Vor rund 10 Jahren haben sich ein paar Perl-Programmierer auf der YAPC getroffen und waren der Meinung, dass es User-Gruppen für Perl geben sollte. Das war die Geburtsstunde der *Perlmongers*. Auf http://pm.org gibt es eine Weltkarte, auf der ersichtlich ist, dass es die Perlmonger-Gruppen wirklich über die ganze Welt verteilt gibt. Manche Perlmonger-Gruppen haben sogenannte „Tech-Meets“, bei denen auch Vorträge gehalten werden, andere wiederum haben nur „Social-Meets“ also eine Art Stammtisch, bei dem über alles Mögliche und Perl geredet wird.
Das Tolle an den PM-Gruppen ist, dass man überall anfragen kann, ob es ein „Emergency Meeting“ gibt, wenn man mal in der Stadt ist. Ich selbst habe während meines Australien-Aufenthaltes eine Zeitlang bei einem Perlmonger aus Sydney gewohnt.
Vorstellungen einiger deutschsprachiger PM-Gruppen gab es im Perl-Magazin. Unter http://downloads.foo-magazin.de sind die PDFs zu finden.
Diese Gruppen sind keine hermetisch abgeriegelten Grüppchen, sondern stehen jedem offen.
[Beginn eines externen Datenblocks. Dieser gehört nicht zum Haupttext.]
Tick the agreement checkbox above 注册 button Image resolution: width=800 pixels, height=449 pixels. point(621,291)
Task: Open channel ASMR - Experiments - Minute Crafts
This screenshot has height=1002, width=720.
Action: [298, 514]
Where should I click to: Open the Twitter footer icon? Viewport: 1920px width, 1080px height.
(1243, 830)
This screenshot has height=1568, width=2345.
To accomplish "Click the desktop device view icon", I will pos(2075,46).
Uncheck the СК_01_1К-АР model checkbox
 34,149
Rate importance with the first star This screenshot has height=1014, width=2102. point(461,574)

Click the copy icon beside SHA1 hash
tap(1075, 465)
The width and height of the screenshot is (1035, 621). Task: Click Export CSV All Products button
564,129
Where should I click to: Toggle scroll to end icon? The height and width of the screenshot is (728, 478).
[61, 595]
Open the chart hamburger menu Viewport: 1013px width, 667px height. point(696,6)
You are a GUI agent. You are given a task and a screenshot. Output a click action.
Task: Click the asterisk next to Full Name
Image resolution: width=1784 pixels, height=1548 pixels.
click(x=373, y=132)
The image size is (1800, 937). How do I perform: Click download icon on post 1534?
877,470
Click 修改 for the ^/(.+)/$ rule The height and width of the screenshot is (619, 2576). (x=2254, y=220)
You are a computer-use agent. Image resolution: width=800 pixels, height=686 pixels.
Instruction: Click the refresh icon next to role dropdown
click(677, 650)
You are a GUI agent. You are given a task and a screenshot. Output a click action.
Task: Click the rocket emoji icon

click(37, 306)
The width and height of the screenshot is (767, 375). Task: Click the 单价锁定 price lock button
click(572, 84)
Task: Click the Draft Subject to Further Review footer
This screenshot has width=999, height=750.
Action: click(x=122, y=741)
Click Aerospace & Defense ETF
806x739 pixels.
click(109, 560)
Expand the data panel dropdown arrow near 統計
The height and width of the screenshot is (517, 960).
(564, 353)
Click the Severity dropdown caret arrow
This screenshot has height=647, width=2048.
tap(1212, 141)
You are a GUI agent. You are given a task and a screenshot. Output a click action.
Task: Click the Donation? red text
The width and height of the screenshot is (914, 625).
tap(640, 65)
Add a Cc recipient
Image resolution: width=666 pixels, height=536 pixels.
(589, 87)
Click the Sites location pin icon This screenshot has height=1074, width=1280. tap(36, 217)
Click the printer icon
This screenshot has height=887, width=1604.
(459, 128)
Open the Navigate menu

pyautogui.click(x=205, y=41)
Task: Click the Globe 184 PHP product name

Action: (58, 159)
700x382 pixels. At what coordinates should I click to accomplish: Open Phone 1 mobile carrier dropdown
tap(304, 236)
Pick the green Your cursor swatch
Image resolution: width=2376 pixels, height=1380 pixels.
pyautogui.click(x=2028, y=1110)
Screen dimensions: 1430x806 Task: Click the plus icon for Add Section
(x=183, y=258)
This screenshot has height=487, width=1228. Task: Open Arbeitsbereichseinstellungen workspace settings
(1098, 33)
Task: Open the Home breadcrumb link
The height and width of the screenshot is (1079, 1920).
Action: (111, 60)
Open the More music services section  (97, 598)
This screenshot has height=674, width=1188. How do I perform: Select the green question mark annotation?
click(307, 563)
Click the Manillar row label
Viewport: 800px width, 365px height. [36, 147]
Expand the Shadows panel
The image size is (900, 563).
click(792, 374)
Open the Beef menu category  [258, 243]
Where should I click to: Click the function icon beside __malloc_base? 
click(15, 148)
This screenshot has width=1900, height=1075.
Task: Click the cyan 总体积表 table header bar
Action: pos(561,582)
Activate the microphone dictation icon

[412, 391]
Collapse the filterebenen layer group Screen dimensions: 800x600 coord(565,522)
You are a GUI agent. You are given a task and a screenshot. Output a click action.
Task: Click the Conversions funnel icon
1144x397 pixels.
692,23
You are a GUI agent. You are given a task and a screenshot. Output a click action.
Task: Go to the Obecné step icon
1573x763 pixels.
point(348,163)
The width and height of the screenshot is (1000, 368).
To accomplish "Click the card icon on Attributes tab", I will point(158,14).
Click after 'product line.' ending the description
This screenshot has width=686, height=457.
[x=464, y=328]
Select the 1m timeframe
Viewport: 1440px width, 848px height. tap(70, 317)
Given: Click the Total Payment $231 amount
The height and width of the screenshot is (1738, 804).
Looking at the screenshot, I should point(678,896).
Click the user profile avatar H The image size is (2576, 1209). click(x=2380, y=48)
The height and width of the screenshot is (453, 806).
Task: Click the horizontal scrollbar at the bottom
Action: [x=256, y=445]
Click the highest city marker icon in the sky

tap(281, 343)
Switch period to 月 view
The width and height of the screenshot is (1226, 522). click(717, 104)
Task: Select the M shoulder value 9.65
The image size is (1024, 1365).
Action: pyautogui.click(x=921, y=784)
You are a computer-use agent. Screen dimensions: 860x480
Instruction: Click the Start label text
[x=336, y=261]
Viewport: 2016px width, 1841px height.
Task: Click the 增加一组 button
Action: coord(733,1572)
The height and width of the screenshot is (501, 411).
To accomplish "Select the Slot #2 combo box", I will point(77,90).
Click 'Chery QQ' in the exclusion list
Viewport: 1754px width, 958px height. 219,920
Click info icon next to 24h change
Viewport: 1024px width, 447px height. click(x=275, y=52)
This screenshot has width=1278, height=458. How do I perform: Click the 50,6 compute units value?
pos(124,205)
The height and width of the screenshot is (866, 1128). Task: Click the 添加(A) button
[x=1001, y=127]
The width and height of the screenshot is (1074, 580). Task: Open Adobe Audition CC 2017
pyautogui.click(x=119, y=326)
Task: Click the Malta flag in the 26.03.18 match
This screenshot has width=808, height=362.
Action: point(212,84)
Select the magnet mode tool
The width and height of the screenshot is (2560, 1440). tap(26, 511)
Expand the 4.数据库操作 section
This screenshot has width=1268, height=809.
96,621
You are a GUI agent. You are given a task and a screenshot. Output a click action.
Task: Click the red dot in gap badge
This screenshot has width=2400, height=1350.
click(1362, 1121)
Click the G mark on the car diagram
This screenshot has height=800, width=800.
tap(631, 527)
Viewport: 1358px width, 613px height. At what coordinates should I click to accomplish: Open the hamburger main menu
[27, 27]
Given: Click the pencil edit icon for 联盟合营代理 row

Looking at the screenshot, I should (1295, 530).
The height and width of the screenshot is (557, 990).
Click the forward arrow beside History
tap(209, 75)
Wer mit der Perl-Community in Kontakt kommen will, kann sich einer der lokalen Perlmonger-Gruppen anschließen. Neue Gäste sind immer gern gesehen.
Über den Autor: Renée Bäcker ist seit 2002 begeisterter Perl-Programmierer und seit 2003 selbständig. Auf der Suche nach einem Perl-Magazin ist er nicht fündig geworden und hat selbst das Perl-Magazin „$foo“ gestartet. In der Perl-Community ist Renée recht aktiv – als Moderator bei Perl-Community.de, Organisator des kleinen Frankfurt Perl-Community Workshop und Mitglied im Orga-Team des deutschen Perl-Workshops.